I think the title of your question is a bit impossible to answer in the specific sense, but theoretically I would say: "zero".
Rather than saying "rich", I prefer to call it "building wealth". Having friends and family and other aspects of life are more important than just having a boat load of money. An example of this is paying for the vacation of adult children and their spouses. One can save a lot of money by not doing so, but many choose to do exactly that so relationships are built between the siblings and between the children and parents.
The key thing to understand is that building wealth is a behavior driven process that involves serving your fellow human extremely well. One aspect of that service is to invest in companies. Sure, the naysayers can point to various "lottery" winners, but for the bulk of us that simply will never happen.
So how does one become first generation wealthy? How does one, with no special connections, no rich relative become comfortable (or more) financially? About 60-80% of "wealthy" folks, at any given time, qualify as this first generation wealthy.
The answer starts with service. Whatever that first job is, save some, give some, and spend some. Yep giving, a decent portion of your income, should be part of your wealth building plan. Investing in companies is serving the community, the employees, those that purchase the product, and of course the business owners. In your own profession you should serve your "customers" to the best of your ability.

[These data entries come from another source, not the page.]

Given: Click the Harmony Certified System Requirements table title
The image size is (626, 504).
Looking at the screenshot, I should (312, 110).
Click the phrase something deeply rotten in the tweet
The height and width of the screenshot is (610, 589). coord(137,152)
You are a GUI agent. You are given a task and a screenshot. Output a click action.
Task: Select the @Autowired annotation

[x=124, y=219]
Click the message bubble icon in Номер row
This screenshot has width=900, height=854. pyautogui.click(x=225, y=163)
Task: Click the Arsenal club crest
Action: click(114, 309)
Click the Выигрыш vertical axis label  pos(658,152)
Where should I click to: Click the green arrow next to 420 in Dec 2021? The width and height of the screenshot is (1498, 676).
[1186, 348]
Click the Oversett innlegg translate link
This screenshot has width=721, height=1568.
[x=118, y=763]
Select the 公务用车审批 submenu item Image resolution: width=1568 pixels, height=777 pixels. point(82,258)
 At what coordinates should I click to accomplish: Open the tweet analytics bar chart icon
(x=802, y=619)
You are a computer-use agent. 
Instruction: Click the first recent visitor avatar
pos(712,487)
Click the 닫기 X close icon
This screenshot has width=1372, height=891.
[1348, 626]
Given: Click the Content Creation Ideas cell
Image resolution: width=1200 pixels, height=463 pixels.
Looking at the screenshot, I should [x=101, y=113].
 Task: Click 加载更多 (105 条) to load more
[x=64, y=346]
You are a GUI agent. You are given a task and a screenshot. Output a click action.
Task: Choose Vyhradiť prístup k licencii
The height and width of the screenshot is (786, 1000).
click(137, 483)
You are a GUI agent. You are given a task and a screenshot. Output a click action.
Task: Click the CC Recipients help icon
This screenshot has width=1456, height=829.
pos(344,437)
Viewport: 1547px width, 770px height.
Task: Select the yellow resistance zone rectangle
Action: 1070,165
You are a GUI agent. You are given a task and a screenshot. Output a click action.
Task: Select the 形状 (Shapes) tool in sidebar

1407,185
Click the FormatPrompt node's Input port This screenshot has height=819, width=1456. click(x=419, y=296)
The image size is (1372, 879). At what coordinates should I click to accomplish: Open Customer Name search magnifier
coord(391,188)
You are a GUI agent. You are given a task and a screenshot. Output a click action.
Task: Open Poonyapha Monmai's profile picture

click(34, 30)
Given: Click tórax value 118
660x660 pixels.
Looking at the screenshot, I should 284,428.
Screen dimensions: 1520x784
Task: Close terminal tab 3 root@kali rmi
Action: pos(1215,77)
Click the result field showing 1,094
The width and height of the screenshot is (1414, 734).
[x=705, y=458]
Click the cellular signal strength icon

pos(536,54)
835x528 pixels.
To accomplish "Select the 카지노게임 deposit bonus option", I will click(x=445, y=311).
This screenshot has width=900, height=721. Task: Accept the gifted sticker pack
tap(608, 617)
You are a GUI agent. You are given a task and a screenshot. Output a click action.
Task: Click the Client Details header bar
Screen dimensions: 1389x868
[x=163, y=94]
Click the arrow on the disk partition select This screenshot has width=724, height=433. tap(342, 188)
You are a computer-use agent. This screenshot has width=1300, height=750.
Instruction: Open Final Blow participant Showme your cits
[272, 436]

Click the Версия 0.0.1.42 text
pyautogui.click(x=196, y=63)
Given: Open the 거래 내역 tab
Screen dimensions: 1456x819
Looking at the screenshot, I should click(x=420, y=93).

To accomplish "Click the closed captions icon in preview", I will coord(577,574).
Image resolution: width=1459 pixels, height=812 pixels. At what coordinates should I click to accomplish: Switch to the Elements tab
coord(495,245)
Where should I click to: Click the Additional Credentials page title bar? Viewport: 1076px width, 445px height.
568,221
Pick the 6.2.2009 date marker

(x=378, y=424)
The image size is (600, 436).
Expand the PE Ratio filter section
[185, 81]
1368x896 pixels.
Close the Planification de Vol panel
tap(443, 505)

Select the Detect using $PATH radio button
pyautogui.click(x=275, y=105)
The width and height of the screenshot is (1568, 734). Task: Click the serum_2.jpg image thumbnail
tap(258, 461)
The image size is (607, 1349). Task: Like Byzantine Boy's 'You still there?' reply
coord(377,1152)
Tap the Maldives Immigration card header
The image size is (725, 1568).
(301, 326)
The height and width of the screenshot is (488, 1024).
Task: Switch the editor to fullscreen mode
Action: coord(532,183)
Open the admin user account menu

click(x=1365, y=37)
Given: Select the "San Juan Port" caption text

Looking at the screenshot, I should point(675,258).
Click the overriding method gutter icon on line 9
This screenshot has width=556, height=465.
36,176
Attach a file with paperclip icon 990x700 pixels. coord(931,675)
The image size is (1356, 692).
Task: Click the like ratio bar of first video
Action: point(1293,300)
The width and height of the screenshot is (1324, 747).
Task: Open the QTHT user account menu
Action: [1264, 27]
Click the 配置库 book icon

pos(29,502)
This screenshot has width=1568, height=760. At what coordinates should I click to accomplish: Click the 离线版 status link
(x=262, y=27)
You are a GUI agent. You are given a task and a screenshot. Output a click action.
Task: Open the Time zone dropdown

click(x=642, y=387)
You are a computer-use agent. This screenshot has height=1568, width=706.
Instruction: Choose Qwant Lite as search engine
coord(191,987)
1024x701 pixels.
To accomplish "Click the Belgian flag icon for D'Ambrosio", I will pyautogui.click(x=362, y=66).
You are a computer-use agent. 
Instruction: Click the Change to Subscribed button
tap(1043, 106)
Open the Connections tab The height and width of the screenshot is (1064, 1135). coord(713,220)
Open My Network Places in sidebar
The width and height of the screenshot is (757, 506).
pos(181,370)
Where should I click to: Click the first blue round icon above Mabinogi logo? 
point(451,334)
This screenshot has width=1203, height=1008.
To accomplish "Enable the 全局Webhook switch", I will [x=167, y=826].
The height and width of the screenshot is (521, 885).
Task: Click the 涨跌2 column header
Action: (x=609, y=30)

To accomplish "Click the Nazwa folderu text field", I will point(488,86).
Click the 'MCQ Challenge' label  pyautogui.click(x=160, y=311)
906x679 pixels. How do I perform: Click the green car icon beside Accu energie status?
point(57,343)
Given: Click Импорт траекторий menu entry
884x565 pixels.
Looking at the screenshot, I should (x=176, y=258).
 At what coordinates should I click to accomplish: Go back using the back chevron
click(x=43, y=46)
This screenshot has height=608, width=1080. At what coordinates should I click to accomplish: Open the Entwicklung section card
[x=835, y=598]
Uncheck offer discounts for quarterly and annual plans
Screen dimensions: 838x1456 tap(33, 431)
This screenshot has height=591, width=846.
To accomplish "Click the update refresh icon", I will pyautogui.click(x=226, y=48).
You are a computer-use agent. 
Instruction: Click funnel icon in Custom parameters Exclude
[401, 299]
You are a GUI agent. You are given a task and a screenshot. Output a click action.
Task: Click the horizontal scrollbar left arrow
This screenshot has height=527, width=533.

If you make french fries in your current profession, make the very best you can. If you are a police officer, serve the citizens to the best of your ability. Whatever. There is no reason you have to do your current job forever and the better the job you do currently the more likely more profitable opportunities will exist in the future.
In the question noted in your post my answer mentioned that one could accumulate a great deal of money by simply "smoking", or investing what a typical smoker spends on cigs. However, it never works like that. Some people accumulate 10k or so and use it to buy a fancy car and with the payments can no longer afford to invest. Same kind of thing with a house when the account gets to something like 50k.
However those that really understand this, and sometimes it takes time and maturity to get there, invest far more than the 170 or so per month. Those kind of people can build generational wealth.
The statistics of net worth and income are interesting to study that shows this bears out.